[Materials provided Boundary: Start]

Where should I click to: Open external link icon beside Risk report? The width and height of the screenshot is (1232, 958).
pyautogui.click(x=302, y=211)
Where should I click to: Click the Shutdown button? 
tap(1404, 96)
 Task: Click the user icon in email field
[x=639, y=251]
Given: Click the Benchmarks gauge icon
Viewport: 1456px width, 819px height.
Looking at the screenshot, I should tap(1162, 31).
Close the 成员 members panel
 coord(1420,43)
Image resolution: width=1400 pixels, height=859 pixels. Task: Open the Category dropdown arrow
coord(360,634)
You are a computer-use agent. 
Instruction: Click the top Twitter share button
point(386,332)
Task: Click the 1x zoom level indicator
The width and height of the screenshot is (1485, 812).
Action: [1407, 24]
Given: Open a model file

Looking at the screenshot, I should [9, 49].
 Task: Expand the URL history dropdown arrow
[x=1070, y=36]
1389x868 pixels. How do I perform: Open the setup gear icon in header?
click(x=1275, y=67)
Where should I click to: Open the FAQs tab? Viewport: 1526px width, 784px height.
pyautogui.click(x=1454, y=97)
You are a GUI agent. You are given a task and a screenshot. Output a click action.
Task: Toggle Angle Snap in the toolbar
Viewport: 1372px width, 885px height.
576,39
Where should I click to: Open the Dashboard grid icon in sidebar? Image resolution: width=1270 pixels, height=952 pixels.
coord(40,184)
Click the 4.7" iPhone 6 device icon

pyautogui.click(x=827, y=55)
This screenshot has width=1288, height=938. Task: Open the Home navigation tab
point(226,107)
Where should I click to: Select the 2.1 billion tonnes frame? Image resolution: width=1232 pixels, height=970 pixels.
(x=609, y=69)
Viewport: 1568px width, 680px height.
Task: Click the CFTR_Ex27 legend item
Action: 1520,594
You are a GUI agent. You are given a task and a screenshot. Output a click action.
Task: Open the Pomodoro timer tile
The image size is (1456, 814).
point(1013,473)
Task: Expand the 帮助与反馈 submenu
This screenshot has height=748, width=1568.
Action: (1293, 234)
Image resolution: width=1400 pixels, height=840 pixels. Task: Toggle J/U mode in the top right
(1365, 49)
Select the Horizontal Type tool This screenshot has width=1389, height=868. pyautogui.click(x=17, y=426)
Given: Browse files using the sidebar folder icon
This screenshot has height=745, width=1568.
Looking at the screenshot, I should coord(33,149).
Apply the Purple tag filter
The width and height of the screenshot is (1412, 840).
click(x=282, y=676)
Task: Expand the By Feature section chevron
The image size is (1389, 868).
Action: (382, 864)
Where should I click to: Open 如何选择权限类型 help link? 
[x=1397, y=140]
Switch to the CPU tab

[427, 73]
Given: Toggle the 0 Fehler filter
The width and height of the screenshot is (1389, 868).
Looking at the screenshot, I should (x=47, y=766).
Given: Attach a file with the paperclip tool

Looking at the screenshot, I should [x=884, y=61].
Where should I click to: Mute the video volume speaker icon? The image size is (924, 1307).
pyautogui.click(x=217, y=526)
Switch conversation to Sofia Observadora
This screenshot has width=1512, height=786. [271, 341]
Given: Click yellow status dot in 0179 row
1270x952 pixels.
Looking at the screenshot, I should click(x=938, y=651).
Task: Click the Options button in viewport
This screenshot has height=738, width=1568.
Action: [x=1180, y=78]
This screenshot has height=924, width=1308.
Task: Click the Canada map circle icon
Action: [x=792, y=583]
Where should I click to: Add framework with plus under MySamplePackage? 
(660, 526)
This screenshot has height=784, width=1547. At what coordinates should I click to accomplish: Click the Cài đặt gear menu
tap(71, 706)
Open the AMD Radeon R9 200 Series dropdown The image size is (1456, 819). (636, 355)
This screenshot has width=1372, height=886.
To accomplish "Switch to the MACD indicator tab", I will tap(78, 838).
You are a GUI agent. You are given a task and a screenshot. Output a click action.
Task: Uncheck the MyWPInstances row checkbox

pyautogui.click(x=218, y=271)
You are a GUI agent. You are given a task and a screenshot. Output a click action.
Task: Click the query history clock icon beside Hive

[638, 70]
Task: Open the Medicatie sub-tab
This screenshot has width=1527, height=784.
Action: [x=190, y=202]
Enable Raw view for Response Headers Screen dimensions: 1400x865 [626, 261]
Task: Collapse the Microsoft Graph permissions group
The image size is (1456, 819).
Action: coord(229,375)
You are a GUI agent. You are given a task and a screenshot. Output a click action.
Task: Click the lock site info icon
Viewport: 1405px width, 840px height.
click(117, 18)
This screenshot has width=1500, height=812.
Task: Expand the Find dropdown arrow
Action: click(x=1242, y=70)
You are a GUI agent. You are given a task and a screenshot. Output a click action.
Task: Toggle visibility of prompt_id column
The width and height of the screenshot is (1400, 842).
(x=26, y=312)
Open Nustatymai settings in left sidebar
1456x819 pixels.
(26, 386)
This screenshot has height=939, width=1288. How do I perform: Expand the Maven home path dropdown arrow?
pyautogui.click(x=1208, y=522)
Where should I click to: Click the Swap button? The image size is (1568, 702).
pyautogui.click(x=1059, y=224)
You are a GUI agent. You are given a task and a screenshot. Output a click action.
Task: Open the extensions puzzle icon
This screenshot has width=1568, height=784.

[Materials provided Boundary: End]

> **Task**
Work out how many lines in the material above include the word "indicator", and write down that number alone.

> **Completed exercise**
2